We had to arrange for a crane (to the tune of about $200) to get it up on our deck. And we had to spend another couple hundred for the GFI breaker and wire to hook it up.

Infinity was good about resolving a few minor issues. The unit was delivered with one of the three headrest pillows not attached and it took several back and forth communications to figure out how to get it back on. A few of the jets were hard to turn on and off at first, but with a little help from an Infinity technician, I was able to correct that minor problem as well. Otherwise, the gadget has been working flawlessly. After a bit of trial-and-error and wading through the remarkably inconsistent literature on the subject, we've also figured out how to maintain the chemistry and cleanliness of our spa.

All in all, we have been very pleased with our Costco purchasing experience and I can't imagine how it could have been any smoother -- or the product itself be any better -- if I had purchased it from a major dealer. One factor may be that we live on the north coast of Oregon and many miles from any spa dealers. But still, a few computer clicks and the spa was delivered a few weeks later! And based on several shopping trips to big spa showrooms, the price was very reasonable.

It's early in its life yet, so maybe we'll have a rude awakening down the road, but major brand or not, this unit's components appear to be all from major manufacturers. The motor is GE, the control unit is by Balboa Instruments, etc. I'm no expert, but the overall quality of the construction seems good. Enough insulation and nice, thick fiberglass tub walls. It appears to have added about $20 per month to our electric bill in the cold months of January and February, but we do not have very low temperatures in this part of the world (usually the coldest days are still in the low 30's)... and electricity is cheap here (~ $ .065 per KWH), plus the Columbia is a small tub (200 gallons -- 5' X 7' X 32").

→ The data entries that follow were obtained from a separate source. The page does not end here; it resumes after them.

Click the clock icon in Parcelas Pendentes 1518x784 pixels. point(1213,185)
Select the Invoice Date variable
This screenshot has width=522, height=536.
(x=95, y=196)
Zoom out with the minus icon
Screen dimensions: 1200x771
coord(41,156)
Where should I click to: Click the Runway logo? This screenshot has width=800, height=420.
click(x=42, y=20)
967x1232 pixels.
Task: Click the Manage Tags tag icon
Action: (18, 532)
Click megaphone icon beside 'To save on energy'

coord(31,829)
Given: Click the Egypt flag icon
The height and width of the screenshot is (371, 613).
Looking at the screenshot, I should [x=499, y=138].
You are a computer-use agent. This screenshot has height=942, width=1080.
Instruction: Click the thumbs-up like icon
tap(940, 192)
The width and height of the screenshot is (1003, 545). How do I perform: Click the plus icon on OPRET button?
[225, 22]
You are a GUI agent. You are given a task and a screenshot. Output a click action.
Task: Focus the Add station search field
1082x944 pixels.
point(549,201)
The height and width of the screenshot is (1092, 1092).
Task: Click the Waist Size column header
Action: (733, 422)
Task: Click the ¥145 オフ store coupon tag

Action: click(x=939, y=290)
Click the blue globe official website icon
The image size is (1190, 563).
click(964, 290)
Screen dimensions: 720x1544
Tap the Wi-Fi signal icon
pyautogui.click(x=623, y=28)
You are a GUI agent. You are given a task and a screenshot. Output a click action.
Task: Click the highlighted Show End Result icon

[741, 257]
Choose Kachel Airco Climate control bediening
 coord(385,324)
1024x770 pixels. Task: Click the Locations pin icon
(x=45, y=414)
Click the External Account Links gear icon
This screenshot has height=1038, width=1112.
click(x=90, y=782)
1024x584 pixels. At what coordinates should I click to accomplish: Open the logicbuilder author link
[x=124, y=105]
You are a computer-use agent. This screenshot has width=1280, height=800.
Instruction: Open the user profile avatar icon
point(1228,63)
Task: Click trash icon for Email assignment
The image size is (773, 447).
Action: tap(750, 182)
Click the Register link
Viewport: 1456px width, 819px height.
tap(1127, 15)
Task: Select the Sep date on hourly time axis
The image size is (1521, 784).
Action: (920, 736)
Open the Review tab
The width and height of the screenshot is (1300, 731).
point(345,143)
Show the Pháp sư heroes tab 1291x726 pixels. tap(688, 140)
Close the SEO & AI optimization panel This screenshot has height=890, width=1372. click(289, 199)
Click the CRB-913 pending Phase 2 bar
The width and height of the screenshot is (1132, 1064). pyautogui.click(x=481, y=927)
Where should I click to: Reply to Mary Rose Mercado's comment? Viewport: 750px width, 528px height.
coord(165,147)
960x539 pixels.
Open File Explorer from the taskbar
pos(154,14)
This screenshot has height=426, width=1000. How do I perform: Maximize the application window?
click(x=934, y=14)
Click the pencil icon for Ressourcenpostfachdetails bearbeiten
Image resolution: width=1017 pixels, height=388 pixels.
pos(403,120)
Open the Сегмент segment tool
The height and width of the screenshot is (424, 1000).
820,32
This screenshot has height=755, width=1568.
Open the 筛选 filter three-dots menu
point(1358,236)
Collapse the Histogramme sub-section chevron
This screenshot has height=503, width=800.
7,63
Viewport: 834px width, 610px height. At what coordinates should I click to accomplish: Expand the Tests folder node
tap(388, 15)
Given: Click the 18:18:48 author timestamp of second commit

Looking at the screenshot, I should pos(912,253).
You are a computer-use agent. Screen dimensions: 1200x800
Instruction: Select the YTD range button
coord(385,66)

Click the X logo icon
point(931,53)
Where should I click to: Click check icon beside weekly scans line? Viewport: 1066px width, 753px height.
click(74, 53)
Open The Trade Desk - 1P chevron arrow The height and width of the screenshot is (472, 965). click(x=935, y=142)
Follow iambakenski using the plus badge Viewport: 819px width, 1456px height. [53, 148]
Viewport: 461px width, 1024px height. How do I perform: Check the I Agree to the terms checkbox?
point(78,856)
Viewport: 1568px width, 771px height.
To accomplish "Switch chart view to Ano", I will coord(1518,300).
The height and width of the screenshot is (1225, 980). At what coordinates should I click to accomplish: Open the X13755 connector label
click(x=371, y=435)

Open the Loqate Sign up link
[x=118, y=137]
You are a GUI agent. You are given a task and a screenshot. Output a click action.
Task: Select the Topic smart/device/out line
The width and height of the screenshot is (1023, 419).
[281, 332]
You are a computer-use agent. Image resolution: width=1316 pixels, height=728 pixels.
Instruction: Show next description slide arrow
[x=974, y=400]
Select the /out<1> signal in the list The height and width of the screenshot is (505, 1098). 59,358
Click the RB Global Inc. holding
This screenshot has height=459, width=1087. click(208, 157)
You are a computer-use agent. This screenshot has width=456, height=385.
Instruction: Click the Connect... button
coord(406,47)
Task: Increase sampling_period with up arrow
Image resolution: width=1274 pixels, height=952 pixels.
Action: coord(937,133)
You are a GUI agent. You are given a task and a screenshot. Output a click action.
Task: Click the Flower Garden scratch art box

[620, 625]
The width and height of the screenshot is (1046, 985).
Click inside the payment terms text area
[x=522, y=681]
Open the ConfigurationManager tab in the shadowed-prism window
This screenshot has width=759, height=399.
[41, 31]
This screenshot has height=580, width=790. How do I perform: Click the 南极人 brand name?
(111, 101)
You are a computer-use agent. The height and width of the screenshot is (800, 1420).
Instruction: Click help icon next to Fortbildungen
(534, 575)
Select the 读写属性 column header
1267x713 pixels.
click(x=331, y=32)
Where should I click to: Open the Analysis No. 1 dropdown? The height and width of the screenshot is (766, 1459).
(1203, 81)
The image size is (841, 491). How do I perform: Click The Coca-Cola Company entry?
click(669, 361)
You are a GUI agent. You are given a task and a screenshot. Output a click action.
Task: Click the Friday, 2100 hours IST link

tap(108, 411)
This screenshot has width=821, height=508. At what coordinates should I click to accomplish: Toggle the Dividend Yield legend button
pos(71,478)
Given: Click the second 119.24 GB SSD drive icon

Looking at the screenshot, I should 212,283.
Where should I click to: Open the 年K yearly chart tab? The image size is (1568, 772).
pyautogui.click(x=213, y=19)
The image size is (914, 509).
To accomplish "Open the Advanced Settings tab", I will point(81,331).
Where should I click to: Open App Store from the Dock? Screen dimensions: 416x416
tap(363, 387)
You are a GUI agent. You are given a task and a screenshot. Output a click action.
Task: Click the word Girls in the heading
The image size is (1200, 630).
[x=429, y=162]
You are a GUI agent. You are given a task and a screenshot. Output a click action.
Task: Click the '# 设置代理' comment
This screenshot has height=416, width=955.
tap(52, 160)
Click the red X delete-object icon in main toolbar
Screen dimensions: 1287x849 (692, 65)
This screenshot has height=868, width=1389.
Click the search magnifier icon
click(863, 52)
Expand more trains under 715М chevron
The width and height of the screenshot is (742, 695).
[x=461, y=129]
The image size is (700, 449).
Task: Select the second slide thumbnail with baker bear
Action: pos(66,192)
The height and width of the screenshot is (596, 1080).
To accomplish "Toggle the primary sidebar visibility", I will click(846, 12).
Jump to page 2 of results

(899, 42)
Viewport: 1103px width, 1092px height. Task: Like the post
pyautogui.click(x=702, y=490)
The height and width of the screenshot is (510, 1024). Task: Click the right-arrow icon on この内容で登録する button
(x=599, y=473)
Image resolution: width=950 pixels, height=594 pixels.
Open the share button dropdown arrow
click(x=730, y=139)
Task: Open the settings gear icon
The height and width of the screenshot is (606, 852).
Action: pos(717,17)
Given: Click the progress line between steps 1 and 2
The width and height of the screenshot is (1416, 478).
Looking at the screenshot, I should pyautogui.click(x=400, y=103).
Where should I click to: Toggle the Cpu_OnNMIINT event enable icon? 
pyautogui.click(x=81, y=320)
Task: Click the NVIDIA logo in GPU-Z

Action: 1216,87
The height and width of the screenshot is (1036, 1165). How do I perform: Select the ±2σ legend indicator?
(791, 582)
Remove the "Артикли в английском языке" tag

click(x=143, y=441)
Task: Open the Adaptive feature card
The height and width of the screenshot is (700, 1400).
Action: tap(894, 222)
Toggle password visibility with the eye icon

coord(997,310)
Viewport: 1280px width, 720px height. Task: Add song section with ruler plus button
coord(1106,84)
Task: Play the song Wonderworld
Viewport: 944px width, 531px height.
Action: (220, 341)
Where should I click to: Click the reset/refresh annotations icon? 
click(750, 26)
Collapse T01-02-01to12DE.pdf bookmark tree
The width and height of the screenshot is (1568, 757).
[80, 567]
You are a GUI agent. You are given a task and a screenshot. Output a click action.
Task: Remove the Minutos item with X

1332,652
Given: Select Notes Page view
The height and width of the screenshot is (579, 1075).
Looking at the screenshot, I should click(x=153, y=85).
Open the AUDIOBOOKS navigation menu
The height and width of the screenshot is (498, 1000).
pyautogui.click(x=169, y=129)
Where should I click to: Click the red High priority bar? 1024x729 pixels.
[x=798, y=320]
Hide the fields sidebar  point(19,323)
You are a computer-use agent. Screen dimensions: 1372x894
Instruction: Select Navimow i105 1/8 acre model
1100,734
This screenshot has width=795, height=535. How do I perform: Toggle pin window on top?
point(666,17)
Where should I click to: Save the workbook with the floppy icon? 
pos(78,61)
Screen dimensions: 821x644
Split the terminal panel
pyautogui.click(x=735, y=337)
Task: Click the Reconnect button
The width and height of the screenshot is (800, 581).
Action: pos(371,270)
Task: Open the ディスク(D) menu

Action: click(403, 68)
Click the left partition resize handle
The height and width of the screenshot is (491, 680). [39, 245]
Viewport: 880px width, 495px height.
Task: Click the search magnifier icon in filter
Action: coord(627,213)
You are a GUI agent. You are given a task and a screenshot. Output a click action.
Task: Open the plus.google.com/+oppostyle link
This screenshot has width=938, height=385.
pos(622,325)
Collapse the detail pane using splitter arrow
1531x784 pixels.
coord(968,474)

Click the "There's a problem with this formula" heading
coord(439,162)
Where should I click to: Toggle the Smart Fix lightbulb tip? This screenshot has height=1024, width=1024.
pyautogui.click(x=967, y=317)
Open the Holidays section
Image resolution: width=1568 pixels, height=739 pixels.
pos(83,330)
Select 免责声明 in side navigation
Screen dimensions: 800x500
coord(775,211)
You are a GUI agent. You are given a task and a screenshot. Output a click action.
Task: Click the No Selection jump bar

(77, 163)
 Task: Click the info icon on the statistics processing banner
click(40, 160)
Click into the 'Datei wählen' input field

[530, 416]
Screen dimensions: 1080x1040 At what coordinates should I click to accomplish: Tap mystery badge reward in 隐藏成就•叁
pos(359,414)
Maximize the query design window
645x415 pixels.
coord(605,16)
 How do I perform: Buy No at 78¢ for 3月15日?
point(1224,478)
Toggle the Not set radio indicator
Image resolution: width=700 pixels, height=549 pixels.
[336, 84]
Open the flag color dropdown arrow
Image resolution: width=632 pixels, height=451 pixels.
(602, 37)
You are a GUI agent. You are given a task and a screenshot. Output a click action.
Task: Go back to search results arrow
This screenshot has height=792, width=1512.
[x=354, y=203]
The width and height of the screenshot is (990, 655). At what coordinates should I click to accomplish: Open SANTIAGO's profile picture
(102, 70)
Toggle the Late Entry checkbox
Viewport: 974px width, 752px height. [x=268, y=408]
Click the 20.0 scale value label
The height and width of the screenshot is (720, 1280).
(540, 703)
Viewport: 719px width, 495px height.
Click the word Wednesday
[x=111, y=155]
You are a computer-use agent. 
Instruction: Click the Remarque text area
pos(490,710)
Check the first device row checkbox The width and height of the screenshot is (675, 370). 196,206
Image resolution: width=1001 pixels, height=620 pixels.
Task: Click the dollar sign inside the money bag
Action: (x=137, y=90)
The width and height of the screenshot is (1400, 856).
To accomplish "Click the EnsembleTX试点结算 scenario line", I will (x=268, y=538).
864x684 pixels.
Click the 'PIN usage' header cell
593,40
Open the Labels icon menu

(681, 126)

Based on our electricity usage, and assuming an average temperature differential from inside the tub to outside of 60 deg F, I calculate the K value of the insulation to be about equivalent to 1" of urethane foam (.18). That seems reasonable to me. What else do you need? It ain't rocket science!

For us first-time spa owners, it is a wonderful addition to our home. We had no idea what a big difference it would make. No matter what stresses and strains the day has presented, we have repeatedly found that a soak is like taking a little mini-vacation right out our door!

Congratulations ....The cost of crane and hook up would be the same as a dealer would have been, so your cost is the same....what did the tub run you....Is it a 110 spa?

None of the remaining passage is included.